Somaliland is a self-declared autonomous region in Somalia that has yet to gain international recognition. Despite its lack of international recognition, Somaliland has proven to be a relatively successful functioning state, while Somalia constantly tops the list of failed states.[5] In the early 2000s, Somaliland began to transition from a state-run, tribal government to a democratic nation.[6] Somaliland is mostly made up of three clan families— the Isaaq Clan (the largest clan), the Dir Clan (which includes the Gadabuursi clan), and the Darod Clan.[7] The Presidential Election in 2003 was a crucial part of Somaliland’s transition from a clan based power sharing system to a constitutional government based in multi-party democracy.[7]

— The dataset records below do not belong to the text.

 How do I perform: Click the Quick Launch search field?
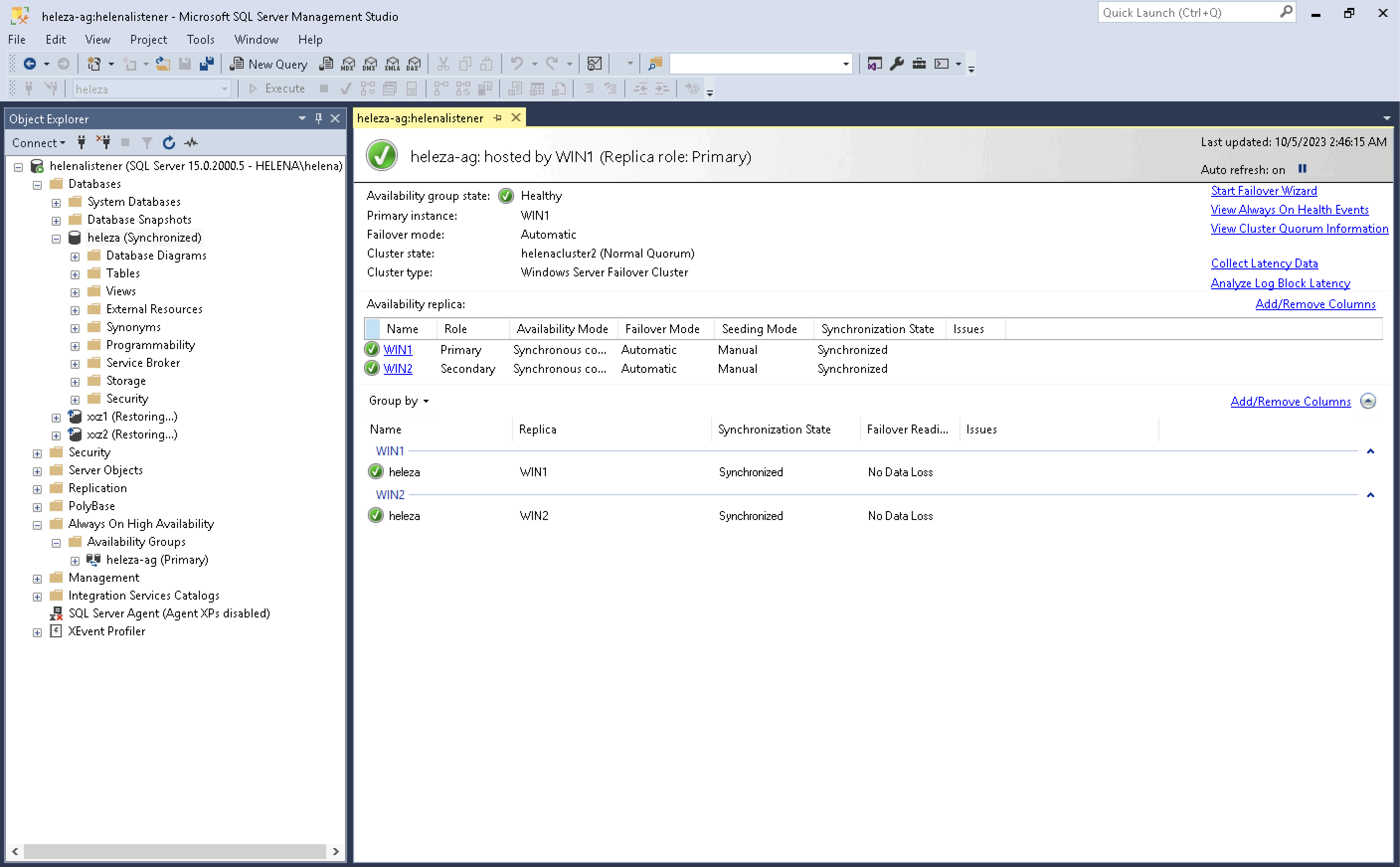coord(1187,12)
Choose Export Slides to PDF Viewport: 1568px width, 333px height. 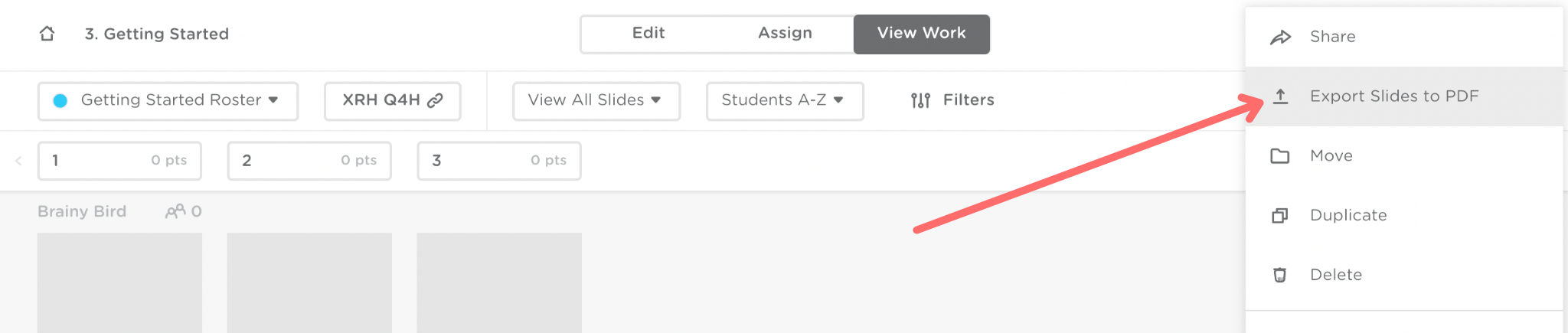[1393, 96]
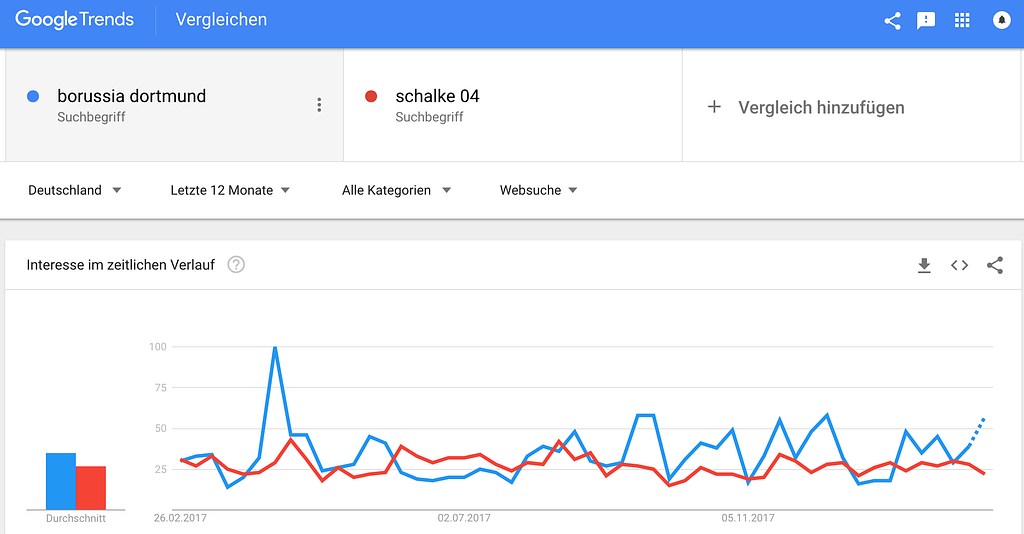Click the notifications account avatar
Image resolution: width=1024 pixels, height=534 pixels.
(1002, 20)
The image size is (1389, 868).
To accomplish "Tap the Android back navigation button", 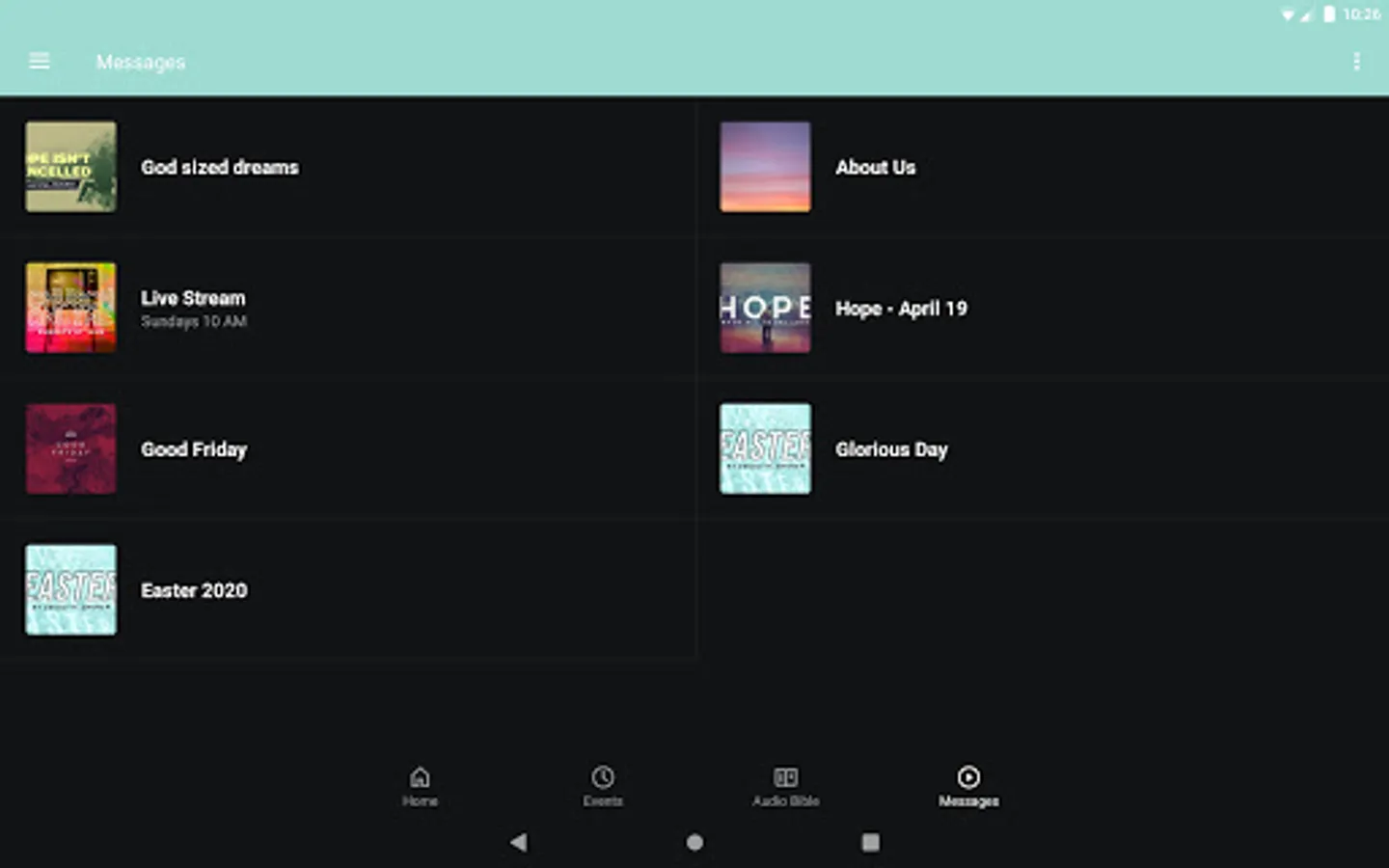I will click(519, 842).
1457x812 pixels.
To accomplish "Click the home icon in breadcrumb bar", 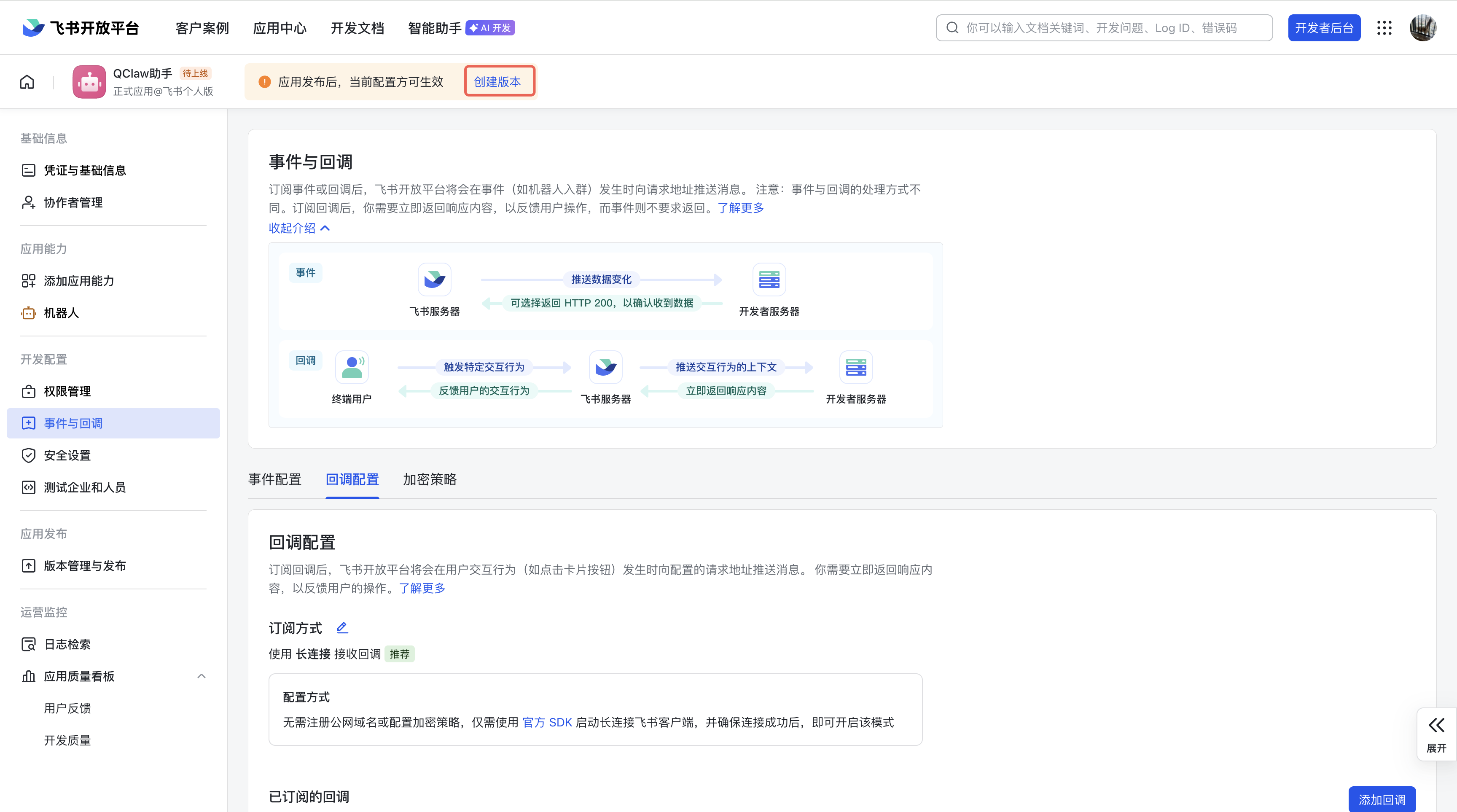I will (27, 82).
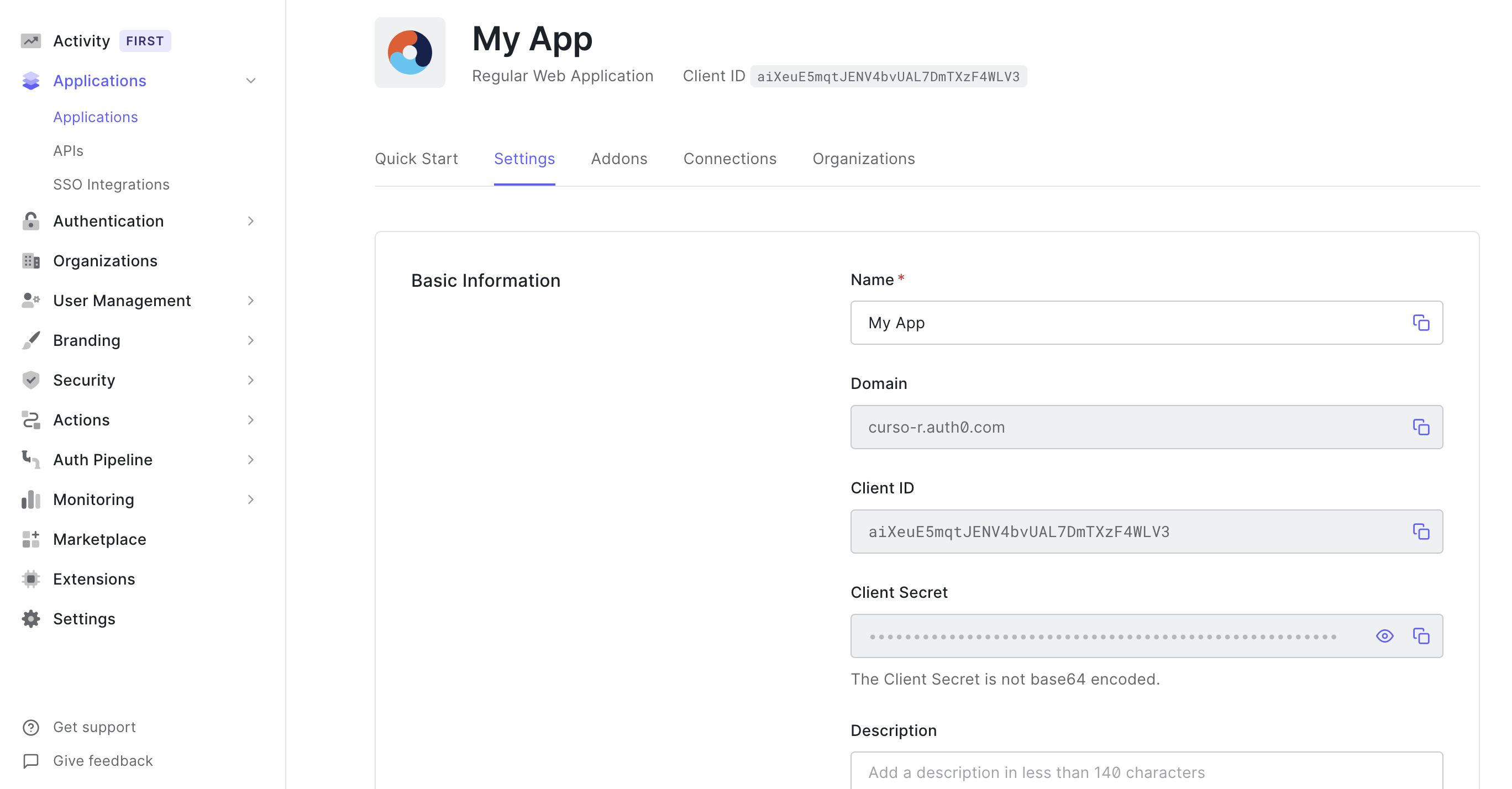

The Republic of Somaliland was formed on 18 May 1991. From the early 1990s on, Somaliland was on a trajectory of progressive development. Human indicators in Somaliland are generally better than in other regions of Somalia.[7] Somaliland’s Ministry of Foreign Affairs stated in a 2002 Briefing Paper that, “Somaliland today is building a society founded on peace, justice and the rule of law. In 2003 we will complete a long and difficult transition from a traditional, clan-based politicalsystem to a stable multi-party democracy by holding the first general elections to take place on Somaliland's soil for over 30 years.” [8] Following the Constitutional Referendum (2001), Somaliland braced for a new wave of democracy.  

District Elections[edit]

The Local District elections in 2002 not only served to elect the local council members, but also determined which three political associations would gain enough popular support to be able to run candidates in the upcoming presidential elections.[6] The district elections also acted as a test for the newly founded Somaliland Electoral Commission (SEC). The SEC was introduced in December 2001 through a series of Electoral Laws composed of 66 articles, establishing the rules, regulations, and expected conduct for democratic elections moving forward.[9] To help the SEC with the elections, the European Commision sent technical consultants, funded voter education and trained election workers and NGOs to assist wth the local elections, despite Somaliland’s lack of international recognition.[6]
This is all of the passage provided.